* Given exercise a *
In the passage about Brideshead Revisited, during which months was the novel written?

Time included Brideshead Revisited in its list of "All-time 100 Novels." In various letters, Waugh himself refers to the novel a number of times as his "magnum opus"; however, in 1950 he wrote to Graham Greene saying "I re-read Brideshead Revisited and was appalled." In Waugh's preface to the 1960 revised edition of Brideshead the author explains the circumstances in which the novel was written, in the six months between December 1944 and June 1945 following a minor parachute accident. He is mildly disparaging of the novel, saying; "It was a bleak period of present privation and threatening disaster — the period of soya beans and Basic English — and in consequence the book is infused with a kind of gluttony, for food and wine, for the splendours of the recent past, and for rhetorical and ornamental language which now, with a full stomach, I find distasteful."
Brideshead Revisited was brought to the screen in the ITV drama serialisation of 1981, produced by Granada Television. A film adaptation of the book is currently in post-production, scheduled for release in 2008, which will concentrate solely on the relationship between Charles and Julia.
Contents |
[edit] Plot
After an unpleasant chance first encounter, protagonist and narrator Charles Ryder, a student at an unnamed Oxford University college (though critics have suggested Waugh used Hertford College as his model; in the television series Charles Ryder wears a St Edmund Hall tie), and Lord Sebastian Flyte, the younger son of an aristocratic family and himself an undergraduate at Christ Church, become friends. Sebastian takes Charles to his family's palatial home, Brideshead Castle, where Charles eventually meets the rest of the Flyte family, including Sebastian's sister, Lady Julia Flyte.
During the holiday Charles returns home, where he lives with his father. Scenes between Charles and his father Ned (Edward) provide some of the best-known comic scenes in the novel. During the holiday he is called back to Brideshead after Sebastian incurs a minor injury. Sebastian and Charles spend the remainder of the summer together.
Sebastian's family is Catholic, but only first generation: Lord Marchmain, an Anglican, converted to his wife's religion, Roman Catholicism. Religious considerations arise frequently among the family, and Catholicism influences their lives as well as the content of their conversations, all of which surprises Charles, who had always assumed Christianity to be "without substance or merit." Charles is also put off religion by Lady Marchmain, Sebastian's mother, a devout Catholic who tries to control others through guilt and manipulation. Sebastian, in some ways a troubled young man, learns to find greater solace in alcohol than in religion, and descends into that habit, drifting away from the family over a two-year period, which occasions Charles' own estrangement from the Flytes. Yet Charles is fated to re-encounter the Flyte family over the years, and eventually forms a relationship with Julia, who by that time is married but separated from the wealthy but uncouth Canadian entrepreneur, Rex Mottram.

* Data for processing *
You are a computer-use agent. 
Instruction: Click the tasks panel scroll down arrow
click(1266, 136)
* * *
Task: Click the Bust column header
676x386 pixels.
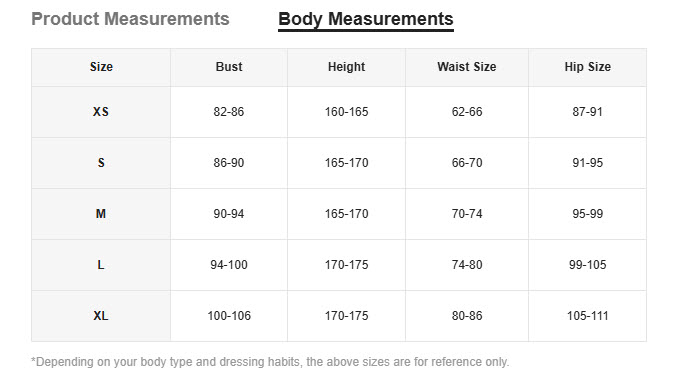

* Given exercise b *
Convert the records from the line with "Task: Click the Bust column header" up to and including the line with "676x386 pixels." into a numbered list, leaving out any blank lines.

* Worked answer a *
Between December 1944 and June 1945.

* Worked answer b *
1. Task: Click the Bust column header
2. 676x386 pixels.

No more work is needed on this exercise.